Essas reflexão lhe encheu de força. No quarto puxou a mala, abriu com força. Parecia já outra mulher. E com voz alta,

Jogue no precipício

Sua cabeça sem vontade

Isso abrirá seu coração

Que é fechado de maldade...

Continuava a ler a oração, que já nem medo dava. Que de tanto saber o que de verdade acontecia, começava a gostar de Sandoval Mistério. Homem de segredos que conhecia a vida. que mostrava nos seus livros perdidos o que de pronto estava na cara. Mas o medo de ver, de se mostrar o que era. Descobriu que Sandoval não era magico, não era diabo. Só sabia das coisas. Acreditava nas coisas que via . E guardava tudo no baú pra quem tivesse coragem de abrir, e achar a revelação.

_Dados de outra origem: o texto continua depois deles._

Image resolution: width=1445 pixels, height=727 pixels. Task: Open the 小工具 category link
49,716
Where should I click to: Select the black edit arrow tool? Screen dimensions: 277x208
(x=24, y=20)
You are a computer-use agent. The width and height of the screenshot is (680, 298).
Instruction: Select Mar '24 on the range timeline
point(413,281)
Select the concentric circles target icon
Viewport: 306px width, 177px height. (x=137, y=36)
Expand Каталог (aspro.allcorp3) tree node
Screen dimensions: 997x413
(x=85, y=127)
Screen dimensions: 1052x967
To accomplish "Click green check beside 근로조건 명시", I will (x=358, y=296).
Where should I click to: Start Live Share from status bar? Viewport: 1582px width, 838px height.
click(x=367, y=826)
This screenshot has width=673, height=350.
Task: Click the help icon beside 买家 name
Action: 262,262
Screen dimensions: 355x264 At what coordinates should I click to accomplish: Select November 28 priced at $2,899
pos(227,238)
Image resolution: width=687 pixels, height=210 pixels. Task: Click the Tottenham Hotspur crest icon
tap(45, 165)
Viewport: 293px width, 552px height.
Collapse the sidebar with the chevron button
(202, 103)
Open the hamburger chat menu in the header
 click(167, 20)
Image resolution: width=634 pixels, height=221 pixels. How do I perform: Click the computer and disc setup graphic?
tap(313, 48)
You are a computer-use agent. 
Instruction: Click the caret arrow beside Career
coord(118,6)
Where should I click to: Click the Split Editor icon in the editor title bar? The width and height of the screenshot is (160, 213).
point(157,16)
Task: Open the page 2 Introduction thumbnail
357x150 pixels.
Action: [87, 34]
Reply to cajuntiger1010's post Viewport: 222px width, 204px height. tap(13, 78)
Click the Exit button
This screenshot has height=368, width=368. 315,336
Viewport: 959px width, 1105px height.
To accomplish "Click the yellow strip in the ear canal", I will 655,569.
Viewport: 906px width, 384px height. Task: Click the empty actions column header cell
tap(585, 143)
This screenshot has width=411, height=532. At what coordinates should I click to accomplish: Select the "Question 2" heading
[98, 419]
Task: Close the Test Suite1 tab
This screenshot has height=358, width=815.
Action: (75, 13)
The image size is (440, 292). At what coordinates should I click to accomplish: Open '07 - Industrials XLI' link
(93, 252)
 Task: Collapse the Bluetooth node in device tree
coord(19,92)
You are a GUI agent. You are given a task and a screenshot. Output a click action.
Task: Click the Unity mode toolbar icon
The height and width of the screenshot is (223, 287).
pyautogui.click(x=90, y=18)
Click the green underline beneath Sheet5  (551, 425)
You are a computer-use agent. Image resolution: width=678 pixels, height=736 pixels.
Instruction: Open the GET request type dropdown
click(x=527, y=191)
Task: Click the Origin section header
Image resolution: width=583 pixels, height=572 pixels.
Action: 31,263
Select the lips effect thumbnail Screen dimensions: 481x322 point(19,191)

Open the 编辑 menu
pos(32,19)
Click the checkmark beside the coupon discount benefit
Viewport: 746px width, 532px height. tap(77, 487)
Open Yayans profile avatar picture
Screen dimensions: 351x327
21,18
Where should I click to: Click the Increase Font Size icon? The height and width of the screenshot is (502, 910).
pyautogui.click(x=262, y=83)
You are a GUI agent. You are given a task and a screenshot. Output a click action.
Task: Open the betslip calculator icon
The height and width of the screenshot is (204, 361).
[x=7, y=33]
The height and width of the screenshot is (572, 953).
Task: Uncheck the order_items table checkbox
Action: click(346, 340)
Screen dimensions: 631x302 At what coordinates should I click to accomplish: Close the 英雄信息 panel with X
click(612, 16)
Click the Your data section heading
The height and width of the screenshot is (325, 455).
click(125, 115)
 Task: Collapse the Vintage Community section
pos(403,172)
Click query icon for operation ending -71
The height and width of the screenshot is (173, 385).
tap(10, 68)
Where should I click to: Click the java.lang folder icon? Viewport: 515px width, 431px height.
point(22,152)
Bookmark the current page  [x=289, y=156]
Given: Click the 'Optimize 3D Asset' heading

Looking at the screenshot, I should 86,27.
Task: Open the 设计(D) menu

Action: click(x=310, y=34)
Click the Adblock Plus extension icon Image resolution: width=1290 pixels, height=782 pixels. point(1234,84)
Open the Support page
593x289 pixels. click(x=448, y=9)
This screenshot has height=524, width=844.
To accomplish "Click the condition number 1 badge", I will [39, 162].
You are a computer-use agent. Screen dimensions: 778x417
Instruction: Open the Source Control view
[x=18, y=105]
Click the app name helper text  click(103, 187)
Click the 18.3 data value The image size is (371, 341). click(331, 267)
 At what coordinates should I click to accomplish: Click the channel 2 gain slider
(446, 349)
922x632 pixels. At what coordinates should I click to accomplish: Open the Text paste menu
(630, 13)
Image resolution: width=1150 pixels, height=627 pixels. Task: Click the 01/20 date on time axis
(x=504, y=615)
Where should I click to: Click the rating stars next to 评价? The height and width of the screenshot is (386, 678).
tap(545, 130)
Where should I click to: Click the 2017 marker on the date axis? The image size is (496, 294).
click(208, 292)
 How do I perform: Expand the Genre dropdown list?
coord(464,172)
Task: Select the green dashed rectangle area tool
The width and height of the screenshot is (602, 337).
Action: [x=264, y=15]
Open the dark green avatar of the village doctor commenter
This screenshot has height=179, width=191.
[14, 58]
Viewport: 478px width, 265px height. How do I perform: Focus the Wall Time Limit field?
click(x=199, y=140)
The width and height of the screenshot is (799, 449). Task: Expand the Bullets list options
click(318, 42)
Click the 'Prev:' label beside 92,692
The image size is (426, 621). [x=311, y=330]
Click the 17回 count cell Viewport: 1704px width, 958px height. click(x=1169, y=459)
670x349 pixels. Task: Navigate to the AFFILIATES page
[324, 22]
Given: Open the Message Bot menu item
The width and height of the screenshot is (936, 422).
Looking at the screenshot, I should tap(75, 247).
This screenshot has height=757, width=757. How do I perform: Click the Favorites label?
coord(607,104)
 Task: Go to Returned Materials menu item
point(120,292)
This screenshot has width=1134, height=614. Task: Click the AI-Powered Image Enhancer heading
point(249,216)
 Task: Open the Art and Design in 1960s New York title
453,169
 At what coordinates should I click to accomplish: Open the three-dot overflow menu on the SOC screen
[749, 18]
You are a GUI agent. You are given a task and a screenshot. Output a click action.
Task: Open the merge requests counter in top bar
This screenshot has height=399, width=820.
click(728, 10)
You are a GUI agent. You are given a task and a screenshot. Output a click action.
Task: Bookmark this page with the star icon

Esses pensamentos perfurou fundo essa coisa de mistério. Gostou do nome do seu amigo da mala. O homem que sabia de tudo. Leu com respirinhos de calor:

Se quer livrar de seu homem

Abra o olho para ver

Não aquele do rosto

Mas o outro de seu ser...

Foi lavar o quintal. Aquelas palavras azucrinando. Conheceu Casimro há muito tempo, casou logo, mesmo sem família gostar. “Ele é uma pau de bosta” falou muito seu pai, em lagrimas da filha se perder com um caboclo que não tinha nem parente nem derente que fosse bom. Comprou uma pequena casa na praça da feira. No começo era até boa a companhia, mas com o passar do tempo, foi ficando nojenta. Aquele homem magro que não mudava nada. Não abria mão do jogo, das putas da rua de santa clara. Não deixava dinheiro pra compras, e a casa era deserta, sem alegria, só o temperamento e raso de Casimiro. Quintal limpo, entrou no quarto. Transformada de entendimento, contente com a sua coragem. Um fogo ainda no peito, medo de não receber o perdão de Deus. conseguiu tirar o livro do Bau. Levantou à luz da Janela . Deu uma olhada pra fora:

Não sabe nada da vida

De-lhe algo pra sentir

Aperte sua garganta

Até o ronco sumir

Se quer a felicidade

Abra mão do seu destino

Aceite o que não tem.

E busque o tempo de menino

Onça preta onça preta

Faça esse homem partir

Afaste ele do mundo

Pra que eu possa existir

Leu isso, encheu o peito de sentimento. Olhou pra fora, viu Casimiro chegando do trabalho. Viu seu andar. Animou com o sol em seu rosto. Parou de frente da casa e mexeu no arbusto. Gostou de ver. Fechou o baú. Guardou tudo. E por um instante lembrou da dificuldade em achar outro homem. Correu pra cozinha e esquentou o almoço. “Tomara que ele me pegue agora a tarde”, pensou suspirando.